Exercise objective =
Print the line that contains "Screen dimensions: 1456x819", then every line after it until the entries end, exactly as they read; do not include pictures.
........
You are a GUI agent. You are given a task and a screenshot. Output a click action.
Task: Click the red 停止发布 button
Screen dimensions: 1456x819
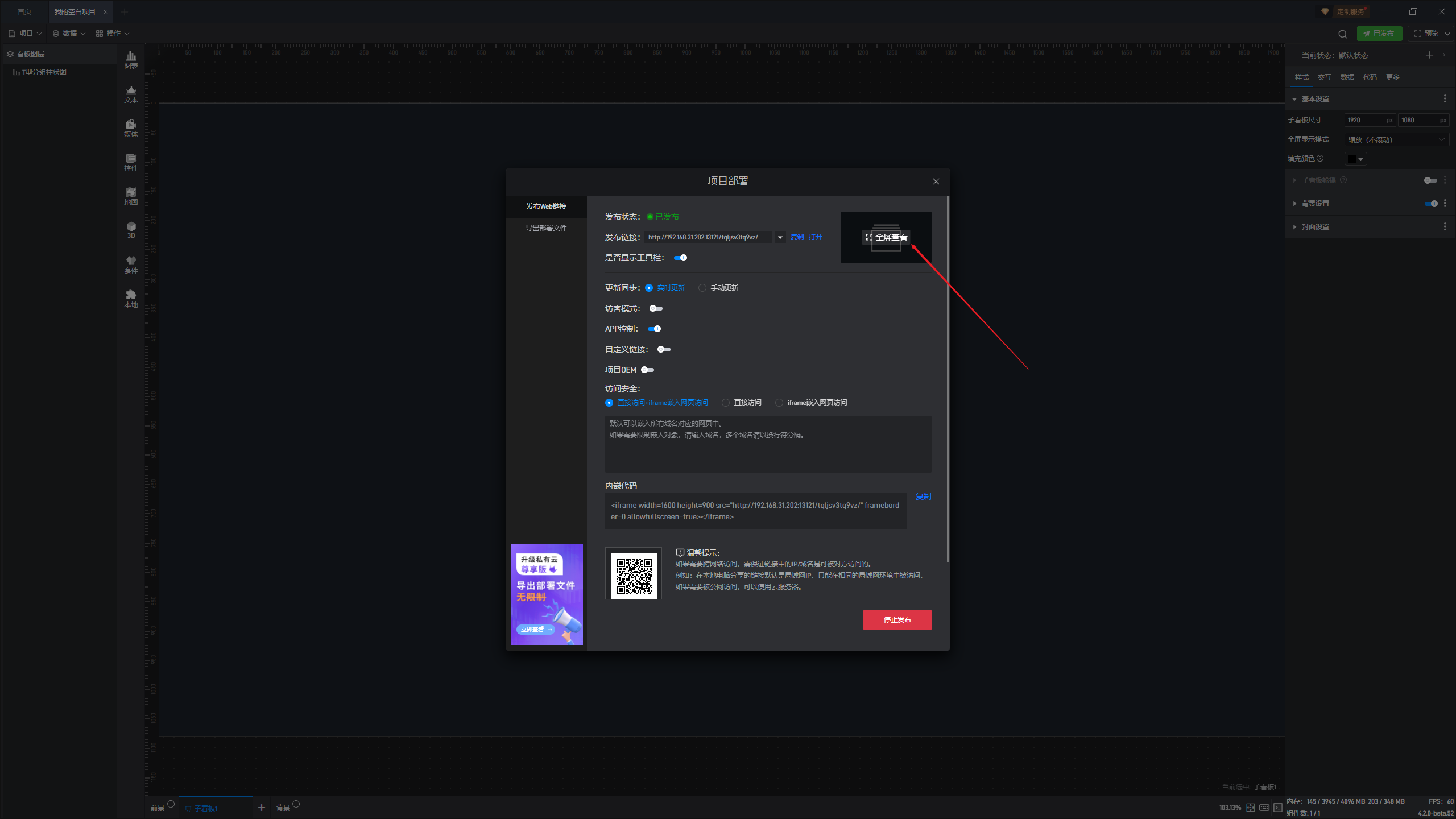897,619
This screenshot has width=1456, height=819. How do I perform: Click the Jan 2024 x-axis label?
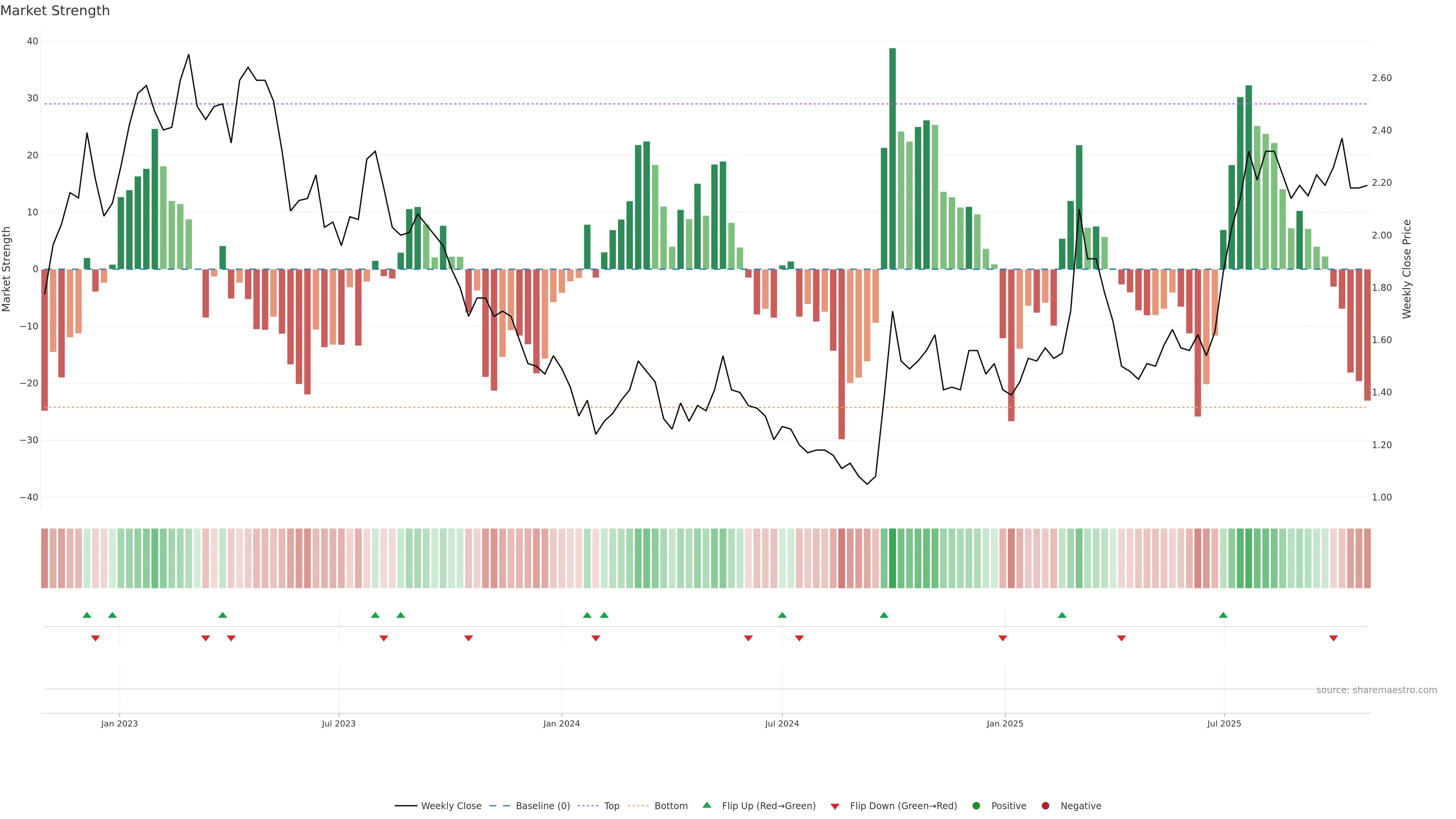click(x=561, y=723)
........
Result below =
Screen dimensions: 1456x819
897,619
This screenshot has width=1456, height=819. How do I perform: Click the Jan 2024 x-axis label?
click(x=561, y=723)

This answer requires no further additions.